---------- SUPPLIED RECORDS

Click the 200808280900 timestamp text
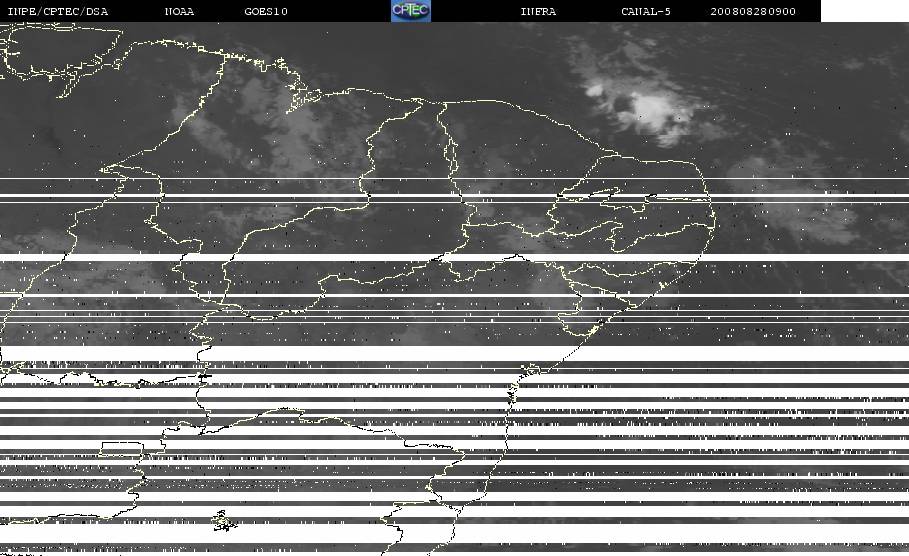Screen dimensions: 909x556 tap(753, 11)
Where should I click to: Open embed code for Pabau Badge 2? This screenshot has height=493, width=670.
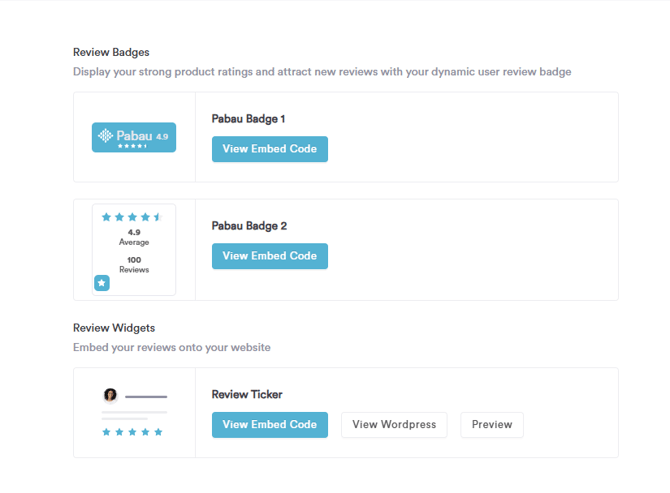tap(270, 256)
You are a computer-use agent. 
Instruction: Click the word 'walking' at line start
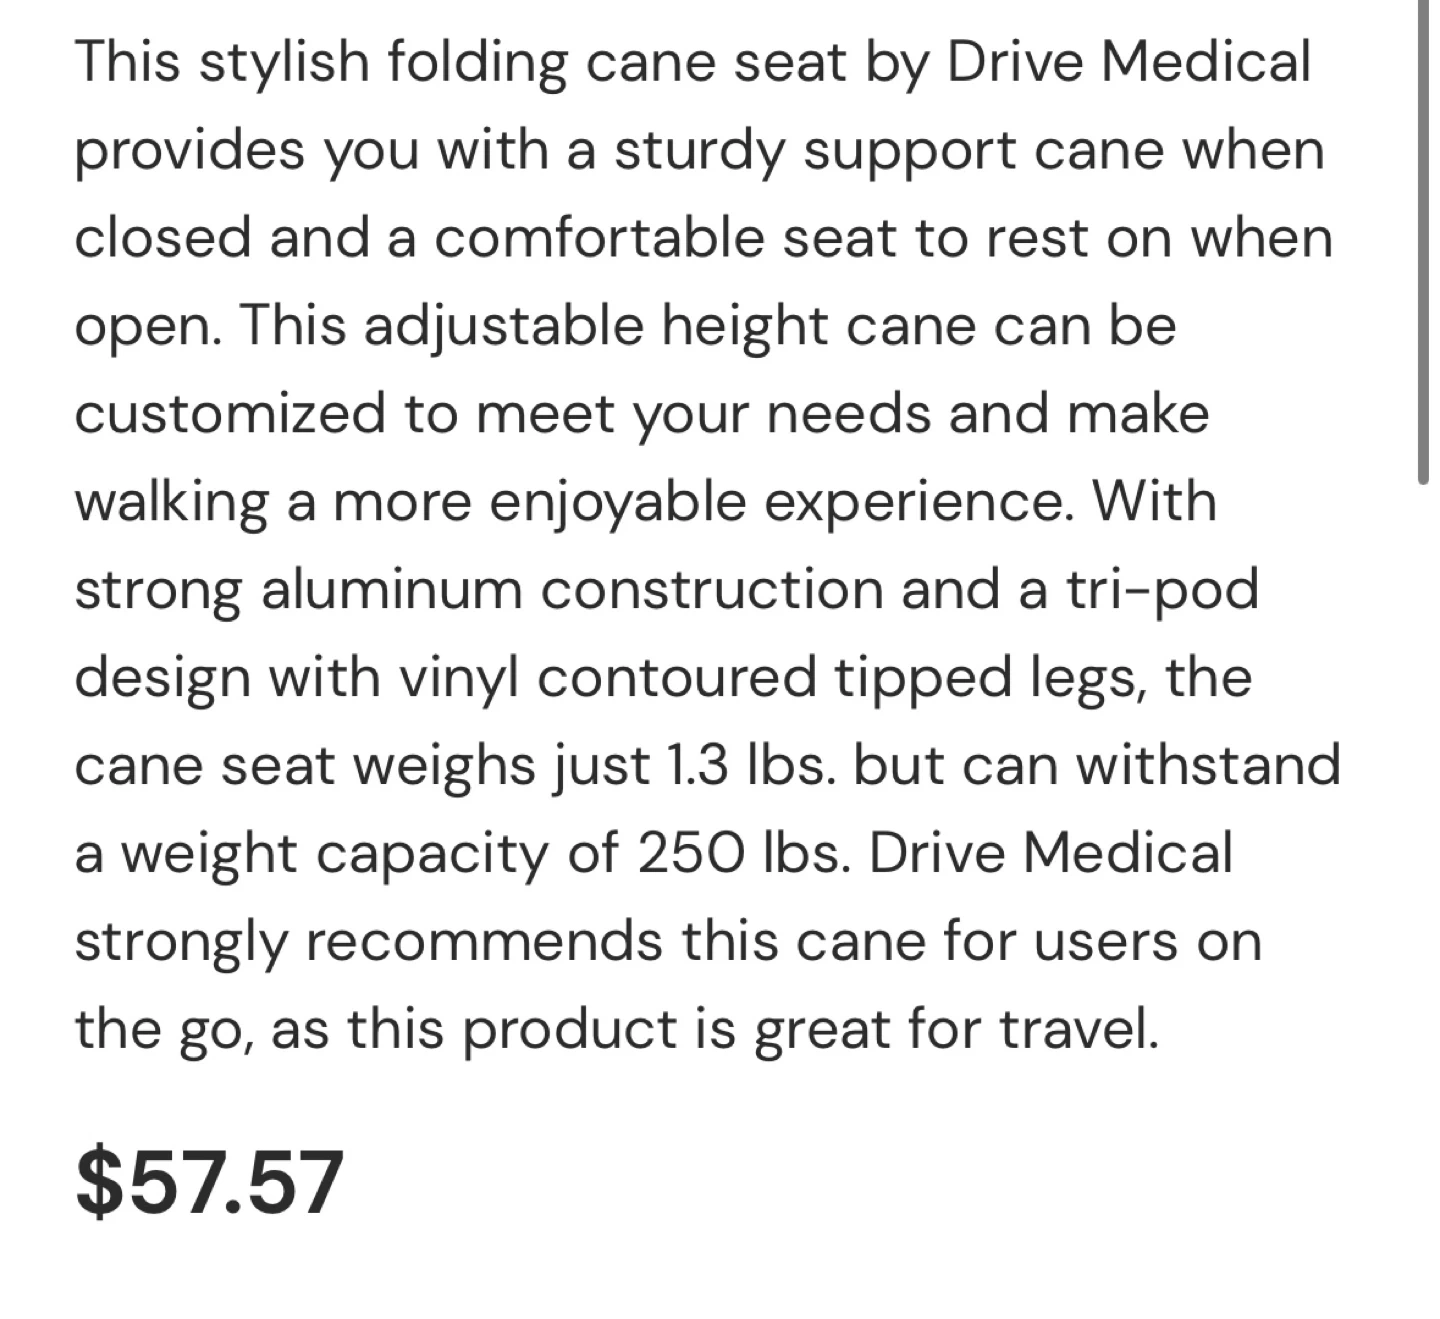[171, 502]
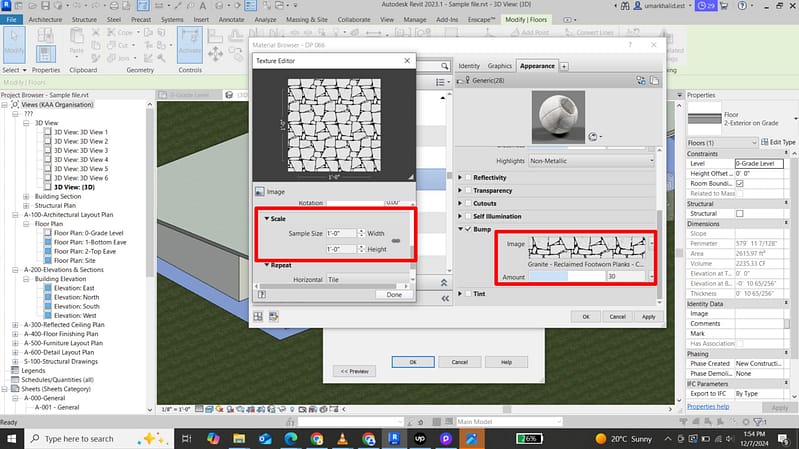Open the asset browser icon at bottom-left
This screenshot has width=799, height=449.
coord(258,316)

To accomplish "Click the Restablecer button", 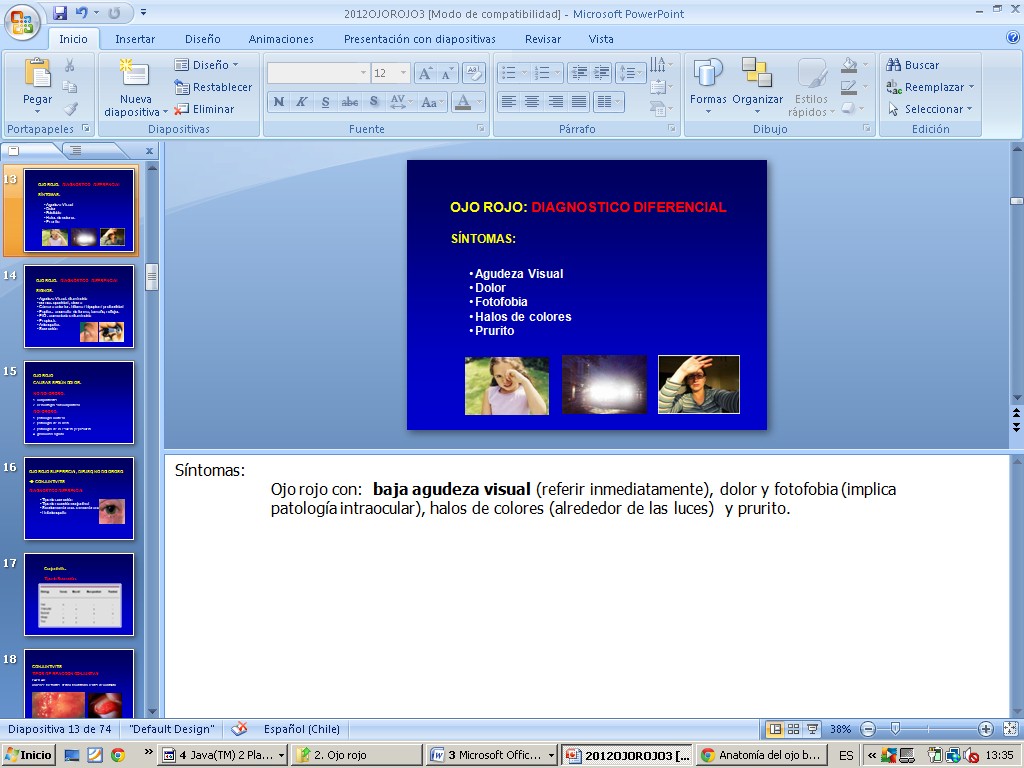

--------------------

--- AIM OF THE EXERCISE ---
The pictures in the entries should be left out; output everything else exactly.

--- PROBLEM SOLUTION ---
Click the 200808280900 timestamp text
Screen dimensions: 909x556 tap(753, 11)
Where should I click to: Open embed code for Pabau Badge 2? This screenshot has height=493, width=670.
tap(270, 256)
You are a computer-use agent. 
Instruction: Click the word 'walking' at line start
[171, 502]
Open the asset browser icon at bottom-left
This screenshot has width=799, height=449.
coord(258,316)

To accomplish "Click the Restablecer button", 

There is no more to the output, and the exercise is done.